Brano citato:
================================

Inizialmente il magnetismo approda in Italia come fatto elitario, divertissement da aristocratici o da alto-borghesi. Poi si diffonde a macchia d’olio fino a diventare un fenomeno interclassista. Che i media di allora trasformano in un vero e proprio format del nuovo immaginario nazionalpopolare. Alto e basso. Da un lato la carta stampata — giornali e gazzette — che fa di ipnotisti, magnetisti, mesmeristi delle autentiche star dell’industria culturale nascente. E al tempo stesso vende spazi pubblicitari a questi imprenditori dell’occulto, alimentando così un inedito business economico-editoriale. Dall’altro lato a trasformare in personaggi pubblici sonnambule, spiritisti e illusionisti è il teatro. Perché è sulle tavole dei palcoscenici che hanno luogo queste performance ai confini della realtà. Fanciulle che si esibiscono sulle scene di tutta Italia comandate dai gesti dell’ipnotizzatore e dalle parole del magnetizzatore. Come marionette legate da fili invisibili. Incantate dal loro pigmalione che le rende capaci di prestazioni dell’altro mondo. Realizzare l’irreale, vedere l’invisibile, guardare a occhi chiusi l’interno dei corpi, comunicare col pensiero, esplorare la dimensione del sogno. Come tante sibille laiche.

================================

Elenco dei dati:
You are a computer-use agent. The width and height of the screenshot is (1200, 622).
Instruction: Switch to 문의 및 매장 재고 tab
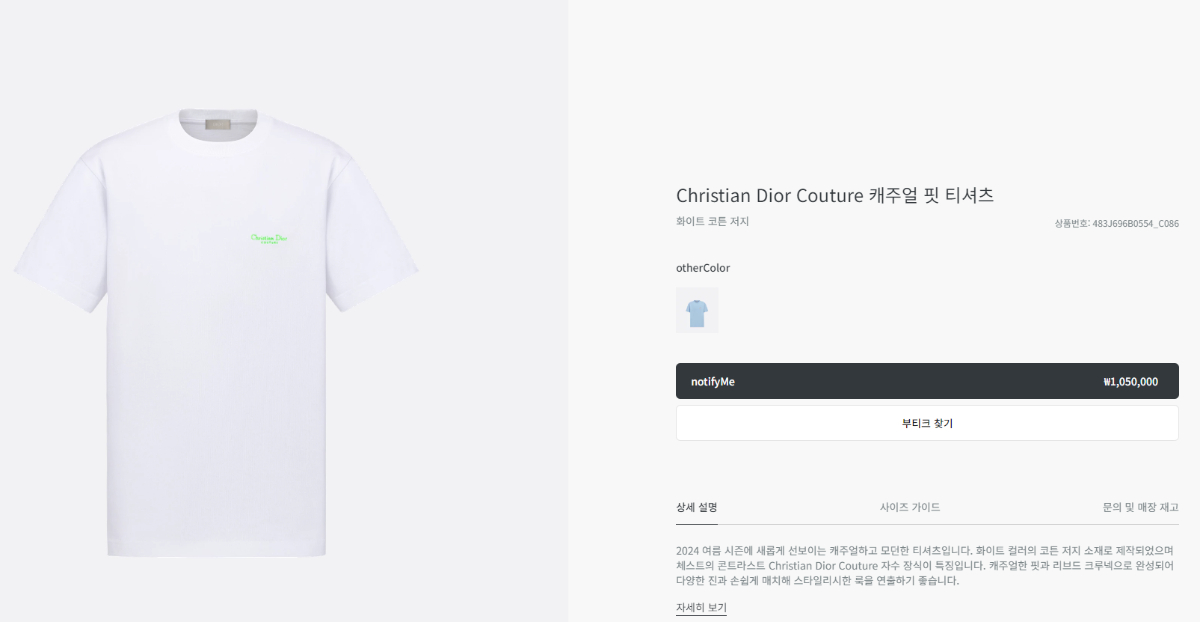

================================

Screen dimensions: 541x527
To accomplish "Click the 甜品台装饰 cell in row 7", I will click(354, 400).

================================

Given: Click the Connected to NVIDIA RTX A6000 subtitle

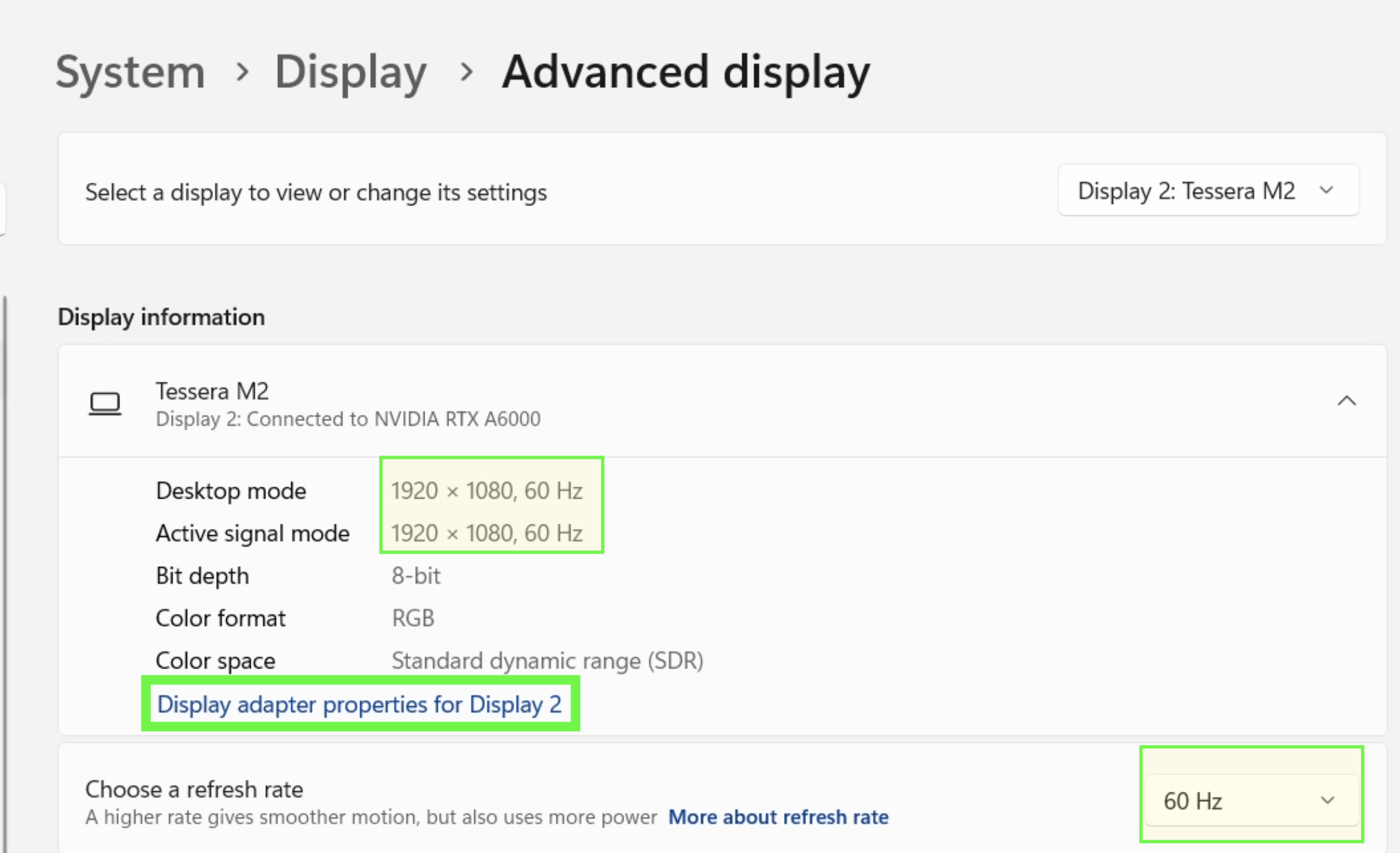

================================

Descrizione del compito:
Rispondi a queste domande sul brano dedicato al magnetismo:
(a) Come approda inizialmente in Italia il magnetismo?
(b) Che cosa vende la carta stampata agli imprenditori dell'occulto?
(c) Dove hanno luogo le performance ai confini della realtà?

Risposta scritta:
(a) Come fatto elitario, divertissement da aristocratici o da alto-borghesi.
(b) Spazi pubblicitari.
(c) Sulle tavole dei palcoscenici.